HIMSS: Coordinated effort needed for MU, ICD-10 switch and other initiatives
NEW ORLEANS—Many healthcare stakeholders will have to coordinate their efforts to achieve the goals of current quality reporting and interoperability eHealth initiatives from the Centers for Medicare & Medicaid Services (CMS), according to a presentation from a panel of CMS representatives at the Health Information and Management Systems Society (HIMSS) annual conference.
This means providers, payers and vendors must collaborate on electronic standards programs, even if these groups “appear to be in separate lanes on that electronic highway,” said Chris Stahlecker, director of the administrative simplification group at CMS’ Office of E-Health Standards and Services (eHSS).

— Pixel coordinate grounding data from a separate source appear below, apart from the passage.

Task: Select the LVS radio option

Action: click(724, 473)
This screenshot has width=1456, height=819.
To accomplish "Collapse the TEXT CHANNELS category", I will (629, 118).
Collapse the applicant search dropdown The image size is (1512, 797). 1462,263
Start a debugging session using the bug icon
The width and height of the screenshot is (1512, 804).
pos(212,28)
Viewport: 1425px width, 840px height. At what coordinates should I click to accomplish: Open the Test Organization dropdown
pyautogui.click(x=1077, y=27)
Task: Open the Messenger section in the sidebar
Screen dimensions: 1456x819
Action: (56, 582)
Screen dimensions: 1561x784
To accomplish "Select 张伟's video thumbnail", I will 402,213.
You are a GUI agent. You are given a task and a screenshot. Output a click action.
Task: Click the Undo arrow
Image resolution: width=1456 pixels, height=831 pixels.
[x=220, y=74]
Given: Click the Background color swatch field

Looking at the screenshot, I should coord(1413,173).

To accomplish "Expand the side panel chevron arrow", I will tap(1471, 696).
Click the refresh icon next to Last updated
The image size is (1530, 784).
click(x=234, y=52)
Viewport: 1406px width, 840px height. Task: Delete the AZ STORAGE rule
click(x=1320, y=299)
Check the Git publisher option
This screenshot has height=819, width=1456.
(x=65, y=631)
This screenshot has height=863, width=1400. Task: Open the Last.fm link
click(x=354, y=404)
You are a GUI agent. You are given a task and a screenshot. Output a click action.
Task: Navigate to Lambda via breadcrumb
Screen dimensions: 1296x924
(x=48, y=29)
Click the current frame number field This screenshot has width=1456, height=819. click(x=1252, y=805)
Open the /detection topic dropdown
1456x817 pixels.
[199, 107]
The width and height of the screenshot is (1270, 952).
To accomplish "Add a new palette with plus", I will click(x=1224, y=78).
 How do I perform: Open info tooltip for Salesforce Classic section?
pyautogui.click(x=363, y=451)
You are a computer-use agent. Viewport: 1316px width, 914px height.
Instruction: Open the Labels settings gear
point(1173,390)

Though there are a number of quality reporting programs—including the Inpatient Quality Reporting Program, Hospital Value-Based Purchasing and Meaningful Use at the hospital level, and a number of others at the eligible professional level—CMS is trying to minimize the burden by synchronizing reporting periods and utilizing electronic clinical quality measures data submitted once for multiple programs, according to Kate Goodrich, MD, acting director of the quality measurement and health assessment group in CMS’ Center for Clinical Standards and Quality.
A recent analysis of the Meaningful Use program found that 161,890 eligible professionals and 2,653 hospitals had attested, according to Elizabeth Holland, director of the health IT initiatives group at eHSS.
The vast majority of professionals and all hospitals have attested successfully, though Holland noted that post-payment audits, which began in July 2012, have found a number of organizations are not successfully maintaining supporting documentation used in the completion of attestations. CMS will soon issue a guidance on the retention of supporting documentation, she said.
As for the conversion to ICD-10, Stahlecker assured the audience that the Oct. 1, 2014, deadline for compliance is firm.